На него надели один комплект наручников (видимо, решили, что одного достаточно – не сбежит теперь точно никуда), и повели на третий этаж. Кабинет здесь выглядел более ухоженным. На стенах висели какие-то плакаты, памятки сотрудникам как обращаться с задержанными. Боря подумал, что эти плакаты с советских времён остались. С него сняли «браслеты», а через минуту в кабинет вошли следователь, не расстающийся со своим ноутбуком, и не поменявший утреннего прикида адвокат, с тем же портфелем, что и с утра. Часы на стене показывали начало четвёртого часа второй половины дня. Наконец-то Боре стало известно, сколько сейчас времени, и он прикинул, сколько примерно прошло с момента задержания. Почти семнадцать часов он находится в руках полиции.
– Так, Виктор Фёдорович. Я, с целью соблюдения всех процессуальных норм, оставлю Вас наедине с подозреваемым. Но ненадолго, дадите быстренько консультацию и к делу.
Он оставил ноутбук на столе и, доставая сигареты из кармана, направился к выходу в коридор.
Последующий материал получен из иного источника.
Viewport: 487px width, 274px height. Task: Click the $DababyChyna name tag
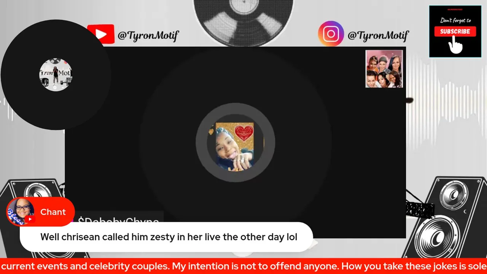118,219
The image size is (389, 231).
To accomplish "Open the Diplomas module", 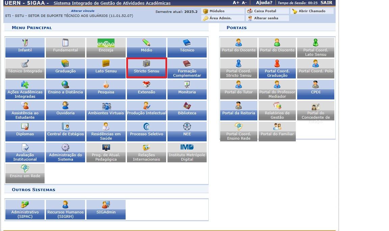I will pyautogui.click(x=25, y=131).
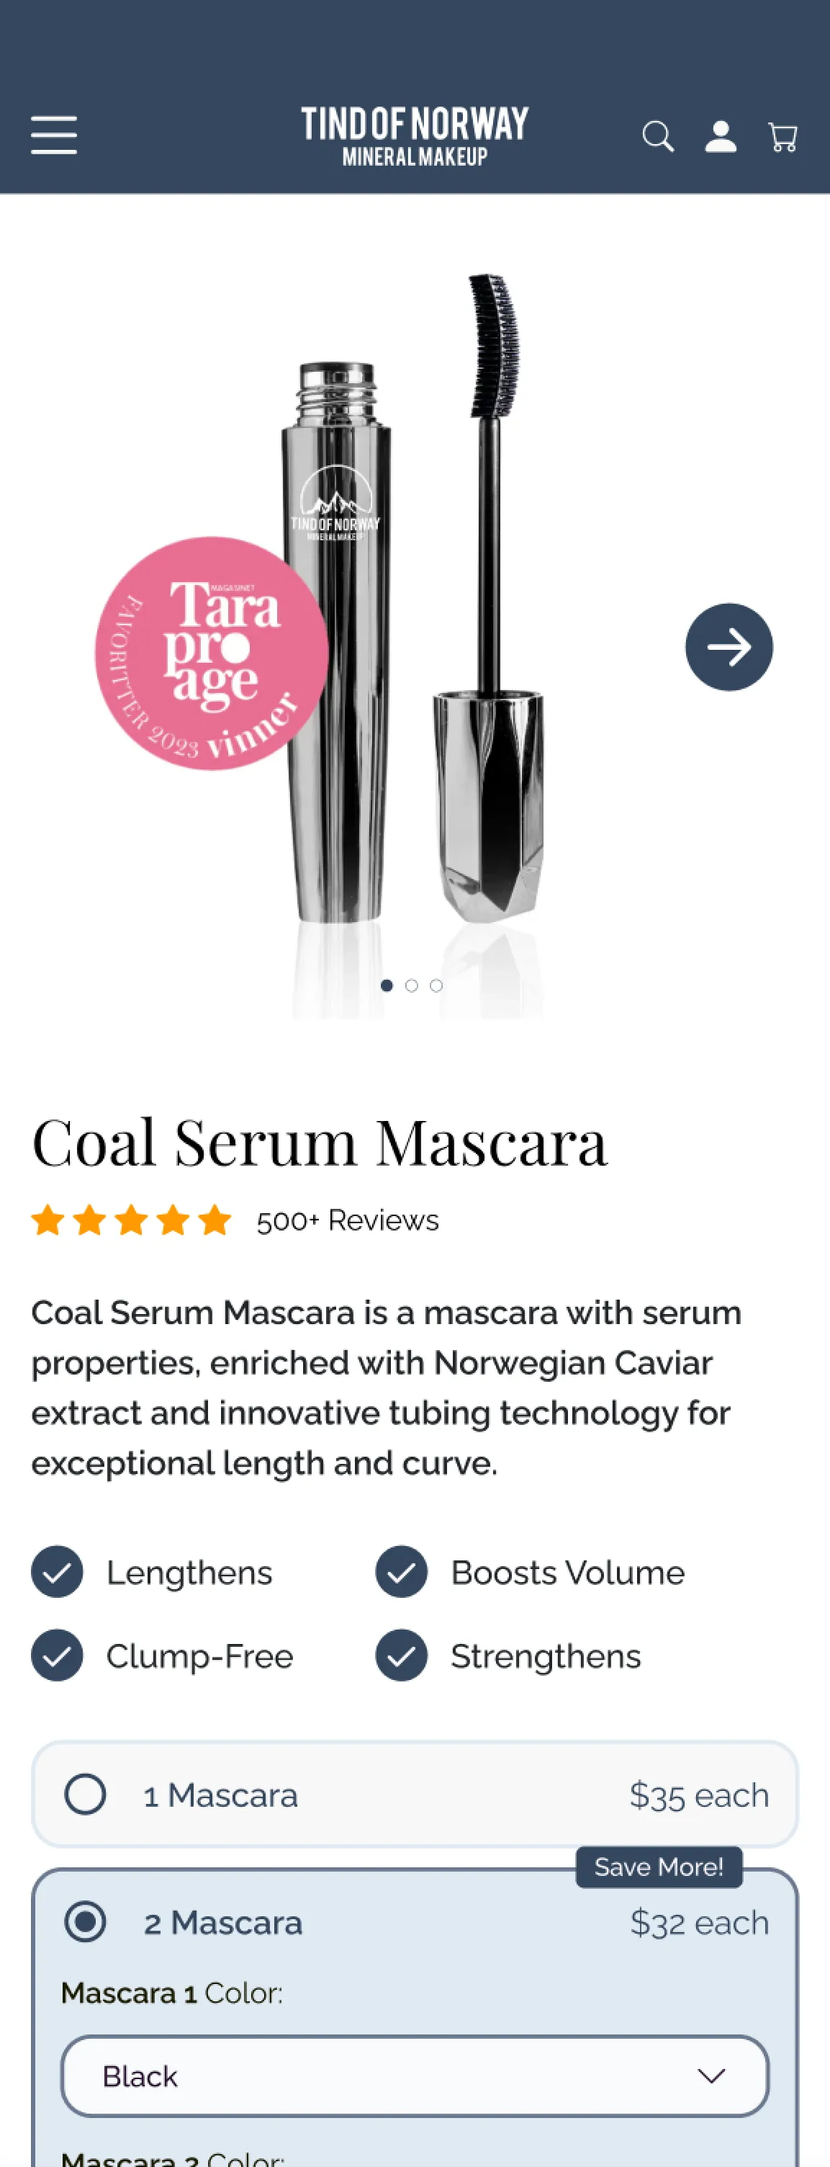Screen dimensions: 830x2167
Task: Select the 2 Mascara radio option
Action: (x=85, y=1921)
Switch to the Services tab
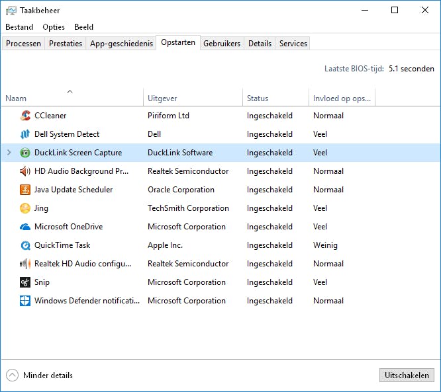The width and height of the screenshot is (441, 392). point(293,44)
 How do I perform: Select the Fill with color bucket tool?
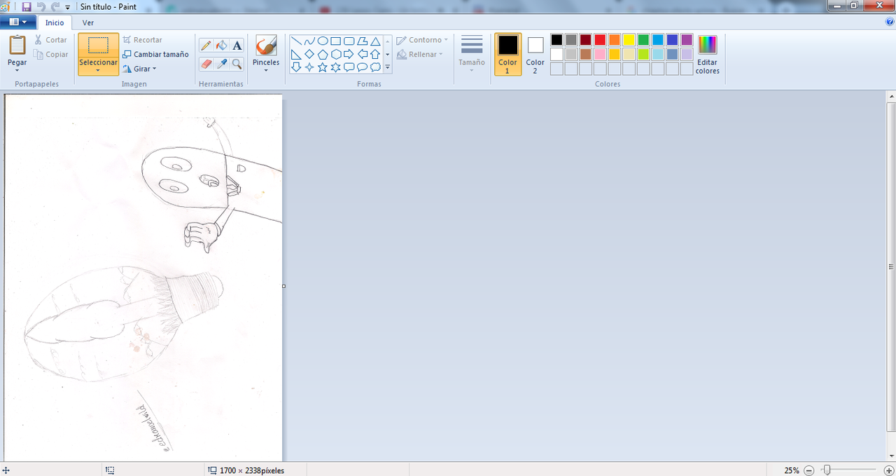221,46
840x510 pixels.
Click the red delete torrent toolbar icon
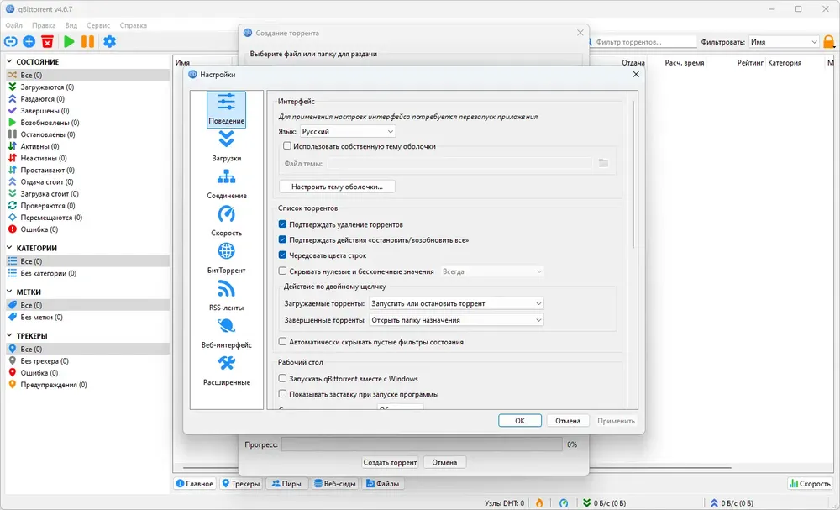(48, 41)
– Вот что, Боря. – начал разговор адвокат, доставая из портфеля какие-то бумаги, и вчитываясь в них. – Твои родители в курсе происходящего. Но видеозапись «Макдоналдс» пока не предоставил. Поэтому наша позиция не меняется. Наша сейчас задача выпросить у Алексея Сергеевича для тебя подписку о невыезде и надлежащем поведении. Ведь ты же работаешь? На работе пока не в курсе, но появиться тебе там вообще-то желательно, поскольку мы сейчас будем собирать характеристики твои. Чем больше положительных характеристик, тем меньше дадут срок. Может быть тебе дадут условно, всё-таки ты первый раз привлекаешься. Сегодня поедешь в ИВС, проведёшь там два дня, а во вторник суд. Надеюсь, они изберут мягкую меру пресечения. Ну а пока ты находишься под охраной.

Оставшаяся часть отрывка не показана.